The Data Browser is anticipated to be released in the first half of 2019.

Researcher Workbench

The Researcher Workbench, or simply referred to as the Workbench, is an analysis platform designed for researchers to create cohorts of individual level participant research data, review these cohorts, and analyze and visualize the data in a Jupyter notebook using Python or R.

The initial version of the Workbench provides three tools for working with data:

  • Workspaces: Create a project workspace. Store cohorts and notebooks. Share with team members.
  • Cohort Builder: Build and review a custom data set.
  • Notebooks: Analyze your cohort. Create graphs or tables to showcase your work.

To ensure participant privacy, researchers will be required to register and verify their identity in order to use the Workbench.

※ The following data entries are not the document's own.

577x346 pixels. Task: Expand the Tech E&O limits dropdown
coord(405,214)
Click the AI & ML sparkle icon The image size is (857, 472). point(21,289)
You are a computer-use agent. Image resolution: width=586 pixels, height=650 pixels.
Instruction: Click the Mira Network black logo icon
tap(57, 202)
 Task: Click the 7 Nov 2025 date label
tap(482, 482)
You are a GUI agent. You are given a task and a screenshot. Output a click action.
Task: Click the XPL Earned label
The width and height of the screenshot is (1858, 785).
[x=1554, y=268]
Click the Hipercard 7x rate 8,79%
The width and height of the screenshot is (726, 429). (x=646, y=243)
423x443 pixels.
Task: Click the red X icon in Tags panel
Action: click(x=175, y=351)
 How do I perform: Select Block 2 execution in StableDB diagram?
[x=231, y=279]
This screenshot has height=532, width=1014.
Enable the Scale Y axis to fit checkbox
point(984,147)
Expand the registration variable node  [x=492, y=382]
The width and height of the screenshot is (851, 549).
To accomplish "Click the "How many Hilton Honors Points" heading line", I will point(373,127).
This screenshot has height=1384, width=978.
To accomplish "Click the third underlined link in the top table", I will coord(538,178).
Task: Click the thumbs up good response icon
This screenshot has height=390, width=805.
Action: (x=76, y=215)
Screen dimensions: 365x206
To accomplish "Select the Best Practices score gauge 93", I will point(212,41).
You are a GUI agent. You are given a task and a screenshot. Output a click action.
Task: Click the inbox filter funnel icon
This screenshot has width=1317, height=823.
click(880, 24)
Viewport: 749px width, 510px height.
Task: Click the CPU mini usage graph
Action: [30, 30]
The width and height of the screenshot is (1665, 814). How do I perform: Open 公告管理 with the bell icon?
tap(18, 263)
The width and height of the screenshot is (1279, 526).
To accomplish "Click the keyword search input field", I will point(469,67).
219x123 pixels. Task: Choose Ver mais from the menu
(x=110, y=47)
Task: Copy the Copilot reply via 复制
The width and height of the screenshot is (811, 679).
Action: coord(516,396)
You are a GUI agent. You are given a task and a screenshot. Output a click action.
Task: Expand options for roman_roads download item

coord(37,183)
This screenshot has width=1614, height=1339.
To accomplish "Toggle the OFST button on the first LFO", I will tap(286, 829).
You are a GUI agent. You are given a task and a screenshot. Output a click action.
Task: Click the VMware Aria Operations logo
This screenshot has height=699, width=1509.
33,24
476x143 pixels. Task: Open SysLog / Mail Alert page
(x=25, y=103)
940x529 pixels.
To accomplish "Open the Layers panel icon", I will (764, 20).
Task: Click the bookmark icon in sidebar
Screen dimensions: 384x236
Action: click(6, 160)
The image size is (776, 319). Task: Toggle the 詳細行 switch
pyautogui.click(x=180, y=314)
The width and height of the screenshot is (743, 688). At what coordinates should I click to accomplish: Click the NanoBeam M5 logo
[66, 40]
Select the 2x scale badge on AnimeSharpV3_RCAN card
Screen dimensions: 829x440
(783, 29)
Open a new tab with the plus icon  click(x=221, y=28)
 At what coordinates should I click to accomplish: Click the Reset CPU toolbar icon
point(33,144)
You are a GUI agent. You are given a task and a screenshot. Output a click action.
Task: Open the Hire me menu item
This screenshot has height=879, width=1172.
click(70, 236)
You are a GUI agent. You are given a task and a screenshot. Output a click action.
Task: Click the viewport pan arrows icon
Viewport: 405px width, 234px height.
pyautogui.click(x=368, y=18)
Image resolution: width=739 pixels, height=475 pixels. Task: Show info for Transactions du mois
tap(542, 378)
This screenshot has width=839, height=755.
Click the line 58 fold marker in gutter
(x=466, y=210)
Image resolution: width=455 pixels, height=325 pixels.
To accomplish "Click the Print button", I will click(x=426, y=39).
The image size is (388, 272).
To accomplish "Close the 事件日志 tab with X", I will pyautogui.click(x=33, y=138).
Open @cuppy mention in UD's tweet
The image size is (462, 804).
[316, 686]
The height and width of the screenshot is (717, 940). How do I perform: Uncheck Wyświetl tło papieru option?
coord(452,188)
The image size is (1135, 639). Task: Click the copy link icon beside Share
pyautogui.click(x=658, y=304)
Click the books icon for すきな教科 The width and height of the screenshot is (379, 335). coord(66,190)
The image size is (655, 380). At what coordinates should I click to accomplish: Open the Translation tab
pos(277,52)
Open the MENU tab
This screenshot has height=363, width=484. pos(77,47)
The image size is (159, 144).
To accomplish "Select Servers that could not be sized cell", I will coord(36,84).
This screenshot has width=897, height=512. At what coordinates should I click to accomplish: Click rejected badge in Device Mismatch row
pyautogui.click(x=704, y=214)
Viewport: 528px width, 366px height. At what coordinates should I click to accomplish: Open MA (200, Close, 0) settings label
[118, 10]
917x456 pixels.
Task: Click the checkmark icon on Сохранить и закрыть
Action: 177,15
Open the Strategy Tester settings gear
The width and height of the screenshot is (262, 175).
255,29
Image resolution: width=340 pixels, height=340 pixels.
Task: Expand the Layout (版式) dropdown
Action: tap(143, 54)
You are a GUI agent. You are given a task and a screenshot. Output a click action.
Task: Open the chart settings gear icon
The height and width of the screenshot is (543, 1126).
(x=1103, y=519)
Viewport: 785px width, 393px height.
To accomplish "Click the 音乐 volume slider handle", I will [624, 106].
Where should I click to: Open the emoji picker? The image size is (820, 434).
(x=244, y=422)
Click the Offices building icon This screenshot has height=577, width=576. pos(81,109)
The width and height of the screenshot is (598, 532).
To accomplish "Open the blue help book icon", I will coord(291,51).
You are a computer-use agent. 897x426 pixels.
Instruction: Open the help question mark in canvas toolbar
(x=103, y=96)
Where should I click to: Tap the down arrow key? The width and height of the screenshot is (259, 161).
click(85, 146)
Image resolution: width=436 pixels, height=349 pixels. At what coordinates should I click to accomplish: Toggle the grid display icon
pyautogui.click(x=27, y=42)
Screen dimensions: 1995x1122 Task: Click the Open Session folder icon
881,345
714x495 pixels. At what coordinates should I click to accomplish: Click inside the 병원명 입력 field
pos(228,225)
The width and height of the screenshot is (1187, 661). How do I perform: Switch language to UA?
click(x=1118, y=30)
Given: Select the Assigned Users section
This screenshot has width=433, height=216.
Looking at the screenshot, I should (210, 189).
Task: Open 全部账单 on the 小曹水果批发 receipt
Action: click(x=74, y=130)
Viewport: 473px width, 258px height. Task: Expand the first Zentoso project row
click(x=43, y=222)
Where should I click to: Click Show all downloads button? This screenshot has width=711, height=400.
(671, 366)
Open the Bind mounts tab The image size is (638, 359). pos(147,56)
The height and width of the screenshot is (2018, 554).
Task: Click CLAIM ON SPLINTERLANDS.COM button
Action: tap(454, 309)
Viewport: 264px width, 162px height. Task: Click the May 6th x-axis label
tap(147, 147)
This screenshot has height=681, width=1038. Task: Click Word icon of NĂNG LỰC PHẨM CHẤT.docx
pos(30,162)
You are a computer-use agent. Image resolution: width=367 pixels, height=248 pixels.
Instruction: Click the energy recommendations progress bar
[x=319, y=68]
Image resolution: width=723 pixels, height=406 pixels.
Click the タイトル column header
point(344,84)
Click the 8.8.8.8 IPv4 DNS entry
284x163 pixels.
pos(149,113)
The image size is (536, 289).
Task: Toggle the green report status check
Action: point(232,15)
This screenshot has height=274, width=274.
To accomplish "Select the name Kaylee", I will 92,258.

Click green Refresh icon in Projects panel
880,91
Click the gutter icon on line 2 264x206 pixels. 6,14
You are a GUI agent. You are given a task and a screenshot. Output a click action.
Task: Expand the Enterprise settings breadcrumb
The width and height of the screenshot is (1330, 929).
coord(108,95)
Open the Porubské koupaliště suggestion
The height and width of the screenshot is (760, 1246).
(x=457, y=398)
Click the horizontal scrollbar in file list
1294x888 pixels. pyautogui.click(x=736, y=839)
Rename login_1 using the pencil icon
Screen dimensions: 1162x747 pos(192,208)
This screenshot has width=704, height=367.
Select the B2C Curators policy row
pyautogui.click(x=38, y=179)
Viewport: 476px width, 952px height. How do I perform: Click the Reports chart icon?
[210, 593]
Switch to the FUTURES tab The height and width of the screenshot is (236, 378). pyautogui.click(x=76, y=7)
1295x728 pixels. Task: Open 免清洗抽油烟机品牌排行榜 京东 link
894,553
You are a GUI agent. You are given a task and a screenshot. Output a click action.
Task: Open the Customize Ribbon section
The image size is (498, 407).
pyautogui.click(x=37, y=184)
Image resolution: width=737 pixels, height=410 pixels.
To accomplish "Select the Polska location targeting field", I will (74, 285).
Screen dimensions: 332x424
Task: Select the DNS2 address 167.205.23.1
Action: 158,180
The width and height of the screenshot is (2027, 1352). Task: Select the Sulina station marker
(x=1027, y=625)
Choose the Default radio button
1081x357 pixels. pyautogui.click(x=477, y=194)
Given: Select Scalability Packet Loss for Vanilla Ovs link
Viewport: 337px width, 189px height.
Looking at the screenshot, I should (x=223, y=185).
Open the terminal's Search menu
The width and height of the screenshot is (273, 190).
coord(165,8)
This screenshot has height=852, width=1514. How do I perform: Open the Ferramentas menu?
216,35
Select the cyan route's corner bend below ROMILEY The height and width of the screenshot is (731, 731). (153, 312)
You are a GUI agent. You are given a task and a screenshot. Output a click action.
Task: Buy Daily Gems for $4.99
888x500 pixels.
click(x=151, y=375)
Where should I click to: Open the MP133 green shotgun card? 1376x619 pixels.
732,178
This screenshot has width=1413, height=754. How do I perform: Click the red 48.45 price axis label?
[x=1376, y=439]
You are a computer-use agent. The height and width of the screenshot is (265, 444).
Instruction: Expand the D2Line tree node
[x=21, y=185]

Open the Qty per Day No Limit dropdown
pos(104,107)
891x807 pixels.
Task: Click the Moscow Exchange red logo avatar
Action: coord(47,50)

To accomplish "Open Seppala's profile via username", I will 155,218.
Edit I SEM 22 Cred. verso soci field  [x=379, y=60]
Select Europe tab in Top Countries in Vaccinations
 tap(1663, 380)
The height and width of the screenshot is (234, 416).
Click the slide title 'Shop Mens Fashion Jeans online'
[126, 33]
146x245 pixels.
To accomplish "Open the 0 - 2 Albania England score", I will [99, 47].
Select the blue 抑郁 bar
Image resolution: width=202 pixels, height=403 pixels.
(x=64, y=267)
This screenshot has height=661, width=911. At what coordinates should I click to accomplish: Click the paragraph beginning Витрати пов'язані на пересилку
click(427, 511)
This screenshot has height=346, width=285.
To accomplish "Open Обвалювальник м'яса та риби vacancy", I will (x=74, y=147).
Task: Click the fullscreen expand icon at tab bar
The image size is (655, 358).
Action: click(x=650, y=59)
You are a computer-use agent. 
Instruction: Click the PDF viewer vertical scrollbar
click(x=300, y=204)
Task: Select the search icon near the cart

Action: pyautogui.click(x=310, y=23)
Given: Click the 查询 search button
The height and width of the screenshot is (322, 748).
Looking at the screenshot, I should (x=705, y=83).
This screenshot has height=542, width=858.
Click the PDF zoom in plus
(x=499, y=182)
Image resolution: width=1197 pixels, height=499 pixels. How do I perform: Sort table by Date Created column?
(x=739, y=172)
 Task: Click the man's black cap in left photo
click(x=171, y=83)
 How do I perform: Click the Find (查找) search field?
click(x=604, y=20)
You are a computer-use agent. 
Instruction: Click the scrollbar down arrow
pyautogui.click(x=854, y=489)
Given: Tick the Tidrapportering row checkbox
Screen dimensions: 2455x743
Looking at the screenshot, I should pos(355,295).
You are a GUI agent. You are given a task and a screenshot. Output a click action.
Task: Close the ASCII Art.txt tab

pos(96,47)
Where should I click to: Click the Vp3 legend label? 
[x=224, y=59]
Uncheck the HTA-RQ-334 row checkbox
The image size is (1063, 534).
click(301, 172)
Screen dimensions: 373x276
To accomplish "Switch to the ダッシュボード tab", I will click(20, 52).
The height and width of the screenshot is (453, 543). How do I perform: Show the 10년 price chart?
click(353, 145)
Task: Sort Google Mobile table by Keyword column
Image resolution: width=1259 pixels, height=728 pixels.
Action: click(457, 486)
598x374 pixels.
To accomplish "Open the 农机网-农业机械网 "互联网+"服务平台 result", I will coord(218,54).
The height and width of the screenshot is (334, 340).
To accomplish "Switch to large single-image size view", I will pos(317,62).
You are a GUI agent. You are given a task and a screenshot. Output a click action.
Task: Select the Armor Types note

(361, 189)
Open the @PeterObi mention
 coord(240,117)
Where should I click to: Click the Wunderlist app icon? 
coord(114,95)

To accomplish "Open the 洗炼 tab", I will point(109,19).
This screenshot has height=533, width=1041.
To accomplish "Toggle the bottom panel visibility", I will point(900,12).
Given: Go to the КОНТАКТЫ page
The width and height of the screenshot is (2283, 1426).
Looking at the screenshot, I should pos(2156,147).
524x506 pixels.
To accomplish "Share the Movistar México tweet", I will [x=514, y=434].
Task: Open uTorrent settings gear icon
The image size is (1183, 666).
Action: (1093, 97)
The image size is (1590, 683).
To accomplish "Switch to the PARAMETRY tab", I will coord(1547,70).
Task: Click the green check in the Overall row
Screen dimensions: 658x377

The Workbench is anticipated to be released in Winter of 2019.

What’s Happening Now in the Research Hub

The DRC aims to build the Research Hub with the end user in mind. Over the past year, the Research Hub has been subjected to multiple rounds of UX testing within the All of Us Research Program, led by the DRC, to help inform product development. The DRC has sought input from an array of potential users of the Research Hub, collated their feedback, and leveraged these insights to help guide iterative development of the tools.

Currently, the Research Hub is in its first beta launch within the DRC. The purpose of this release is to open the Research Hub up to vigorous internal testing which includes: quality control, quality assurance, data characterization, data validation, and user testing. Exhaustive security testing and functionality testing is also ongoing.